BY GARY ANDRES
For the Weekly Standard
President Obama missed a host of opportunities to remedy Washington’s fever of polarization during the health care debate. Instead of forging a bipartisan coalition and ratcheting back the campaign-style rhetoric, he agreed to a one-party strategy and consistently demonized his opponents with over the top rhetoric.
Mr. Obama also falsely raised citizens’ expectations that one bill or a new government program could remedy all that ails us. Government is no wonder drug. It cannot deliver all the life altering promises on the president’s wish list.
But American politics can also produce second chances. The president may have an opportunity to generate a more realistic kind of change when it comes to education reform. Yet it’s unclear if he has the conviction or the political fortitude to do so.
As Congress poises to reauthorize the “No Child Left Behind” law later this year, the president could contribute to the school debate by pursuing a three-prong strategy, guiding federal policy toward elementary and secondary schools.
First, like health care, education reform is too important to pursue in a purely partisan manner. Policies toward American schools deserve the stamp of approval of both parties. Of course, total consensus is never possible. Politics in America includes stark differences, and at times even sharp elbows. Now more than ever, Obama needs to redouble his efforts to bring both sides to the table. The president can and must insist that this reauthorization bill move forward with at least some authentic Republican support.

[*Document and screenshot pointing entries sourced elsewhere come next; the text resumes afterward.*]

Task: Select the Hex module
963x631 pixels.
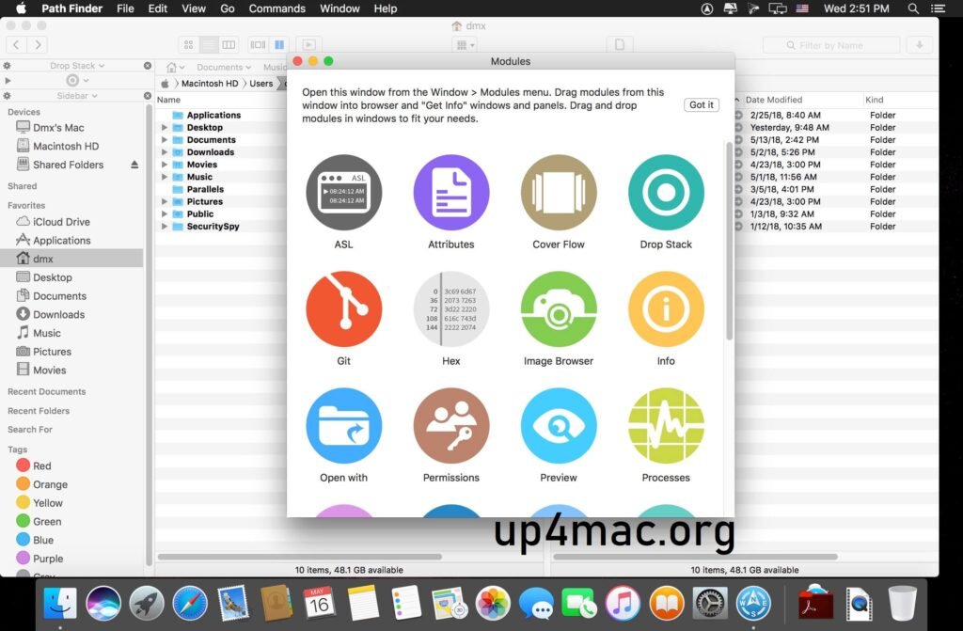Action: coord(450,310)

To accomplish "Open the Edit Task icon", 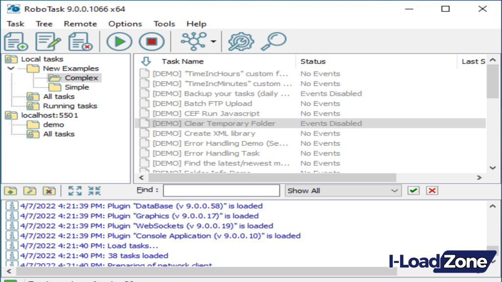I will tap(48, 41).
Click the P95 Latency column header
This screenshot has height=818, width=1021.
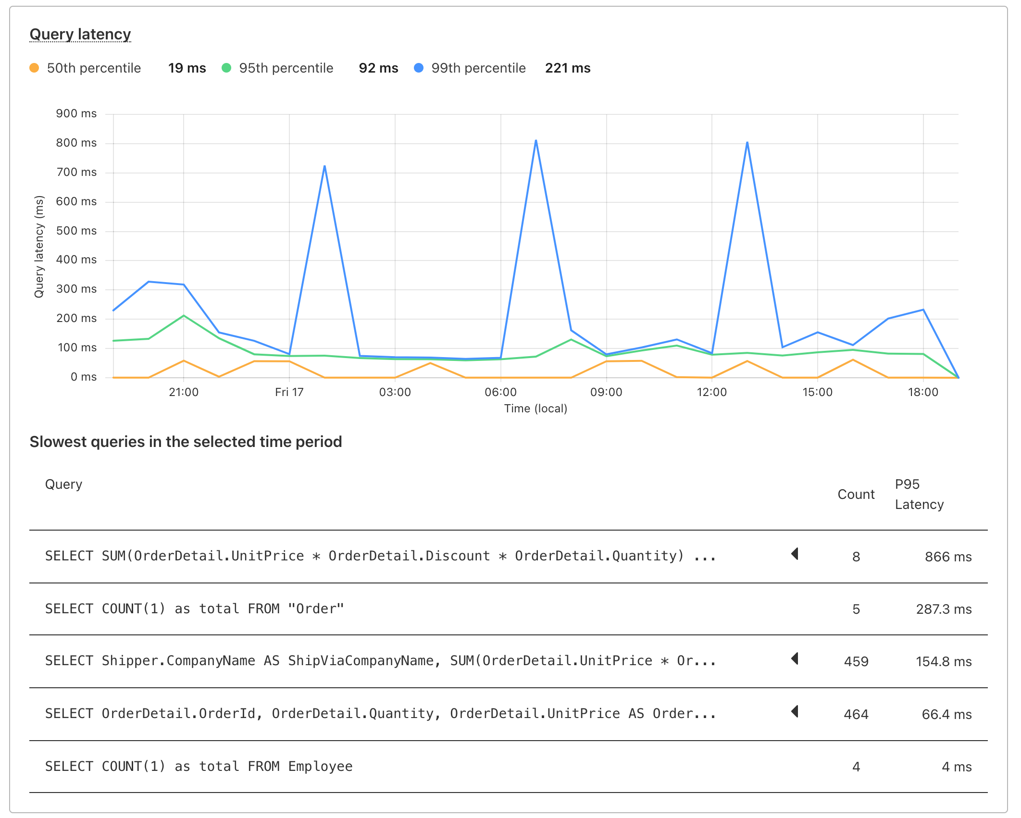coord(919,494)
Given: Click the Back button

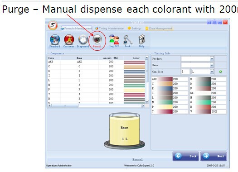Looking at the screenshot, I should coord(186,156).
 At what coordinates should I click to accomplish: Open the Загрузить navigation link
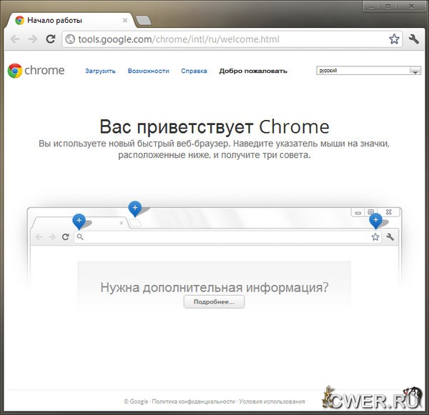pyautogui.click(x=100, y=71)
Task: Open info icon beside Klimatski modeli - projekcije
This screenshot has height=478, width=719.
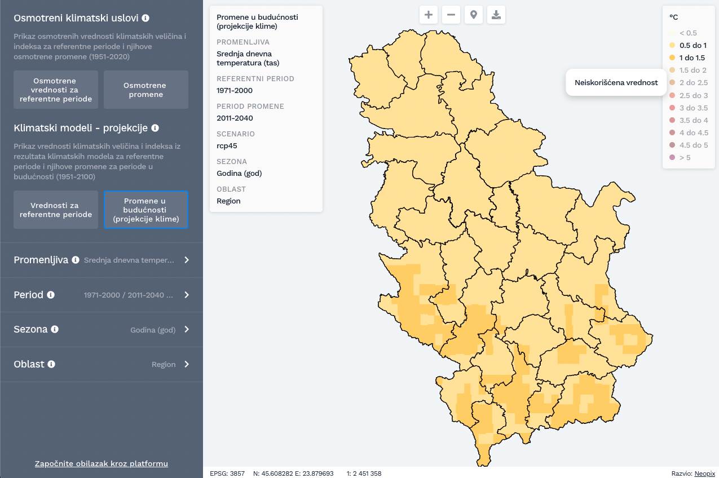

Obama might want to try some private negotiations with Republicans and Democrats early, rather than public shows like the Blair House summit on health care late in the process.
Second, the White House must put the teacher’s unions in their proper position in this debate. For political reasons, this won’t be easy.
Obama regularly calls out “special interest” groups with alacrity. The scolder-in-chief roughs up big banks, greedy insurers, and major oil companies on a daily basis.
Teachers unions are every bit a “special interest” as bankers, insurers, or oilmen. They protect teacher jobs and lobby to increase their pay. That’s their role. The president should not give them some extraordinary seat at the table determining the future of American education.
Obama will need to buck the unions to accomplish two of the most important elements of reform: increasing the number of charter schools and enacting teacher performance pay provisions. His rhetoric is right on both matters. But there are some troubling signs of union fingerprints on both matters, according to knowledgeable senior congressional staff. Moreover, unions also hold a lot of sway with the Democrats in Congress and could undercut even the president’s best intentions.
The president has the opportunity to treat the teachers’ unions like any other special interest. And he should. But given their role in bankrolling Democratic candidates, risks abound.
Third, change the expectations game. Education in America won’t get fixed with one bill or a new government program.
Politicians make promises. And Obama excels at doing just that. In describing the administration’s new Race to the Top (RTT) initiative, he uses appealing words such as “instead of funding the status quo, we only invest in reform.”
Sounds great. Yet as Frederick M. Hess, director of Education Policy Studies at the American Enterprise Institute discovered, the status quo still carries a big stick. Writing recently in the National Review Online, Hess analyzed which states received the largest share of RTT grants and found little correlation between funding levels and reform proposals in states’ funding applications. The old formula systems – not reform ideas – predict who gets the money.
Changing the expectations game also means an honest discussion of the role of the federal government. The president’s instinct on a lot of matters is to centralize power in Washington. He needs to break this habit when it comes to education.
Improving education in America requires constant vigilance and hard work, not just another federal program and promising speeches. Indeed, social context may matter most in determining educational achievement and need. Poverty, parental involvement, financial resources, and discipline all play critical roles.
Despite these challenges, the president has a chance to hit the reset button when it comes to education reform. He can insist on at least some bipartisanship, place the unions in their proper role, and ratchet back his rhetoric about the power of Washington in fixing all that ails our schools.
Doing so would represent the kind of transformative change many Americans sought when they voted for Obama; yet also a departure from his behavior thus far in his first term as president.
Editor’s Note: Gary Andres is Vice Chairman of Research for Dutko Worldwide and writes a weekly column for the Weekly Standard and the Hearst Newspapers.